-- BEGIN --

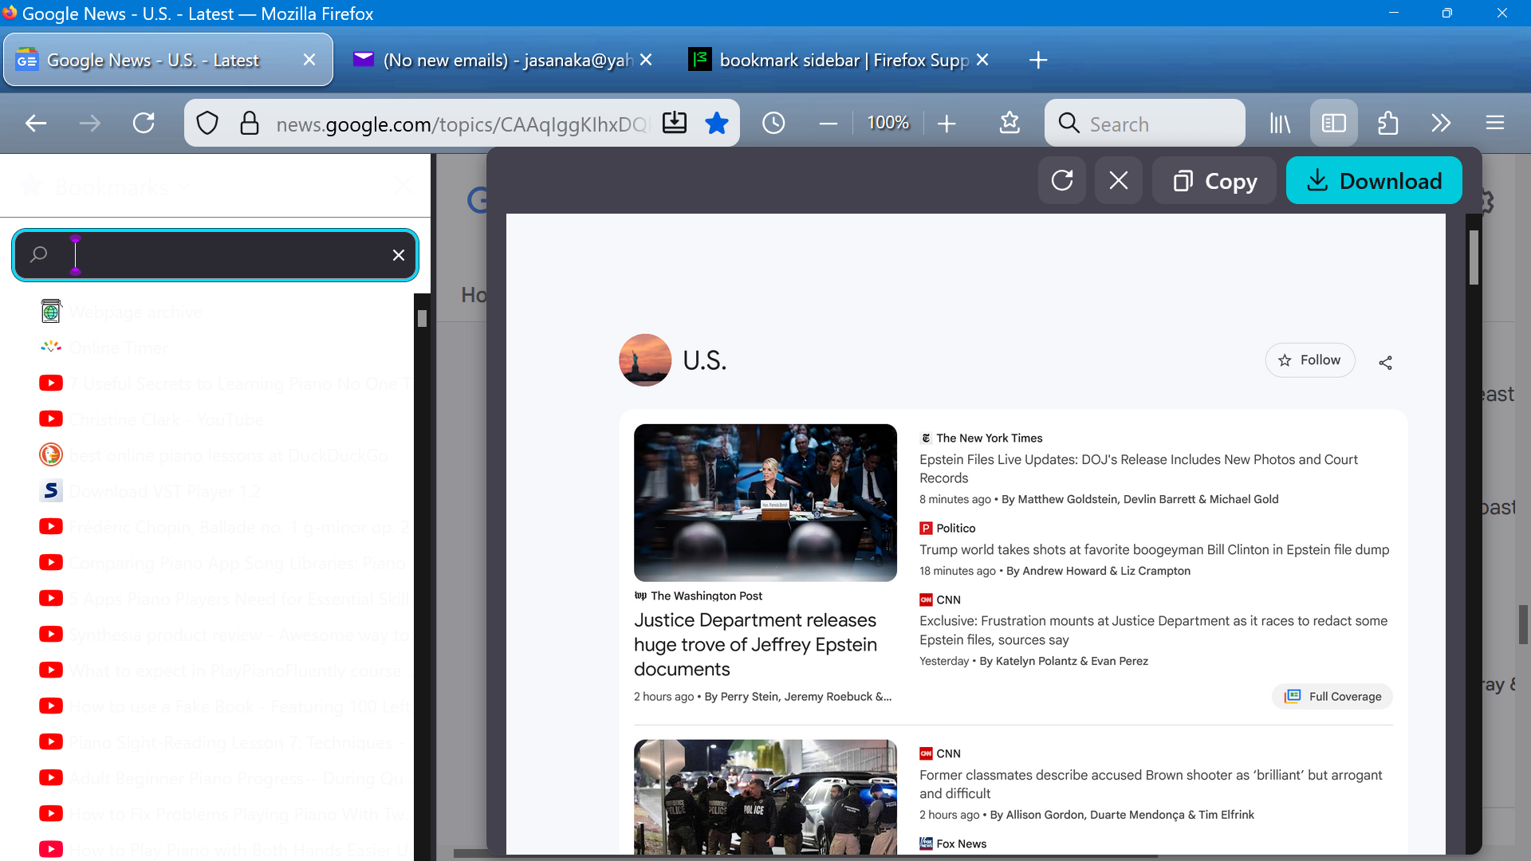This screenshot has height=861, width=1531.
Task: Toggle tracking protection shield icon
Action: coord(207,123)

-- END --
-- BEGIN --

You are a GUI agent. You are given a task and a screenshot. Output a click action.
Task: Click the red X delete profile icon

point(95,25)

-- END --
-- BEGIN --

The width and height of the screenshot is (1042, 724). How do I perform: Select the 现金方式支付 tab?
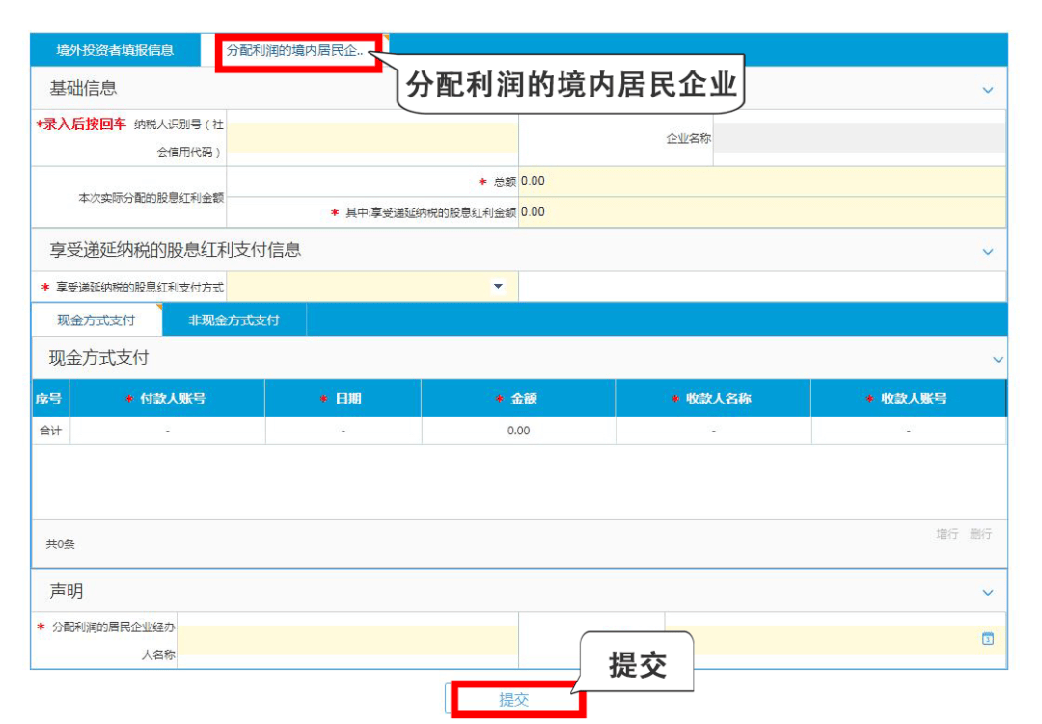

-- END --

To do — Rewrite the records starting at the line that contains "You are a GUI" and ending at the line that contains "point(95,25)", swapping "red X" for "trash can" and leaving everything else unchanged. Give back only those lines.

Solution to the exercise —
You are a GUI agent. You are given a task and a screenshot. Output a click action.
Task: Click the trash can delete profile icon

point(95,25)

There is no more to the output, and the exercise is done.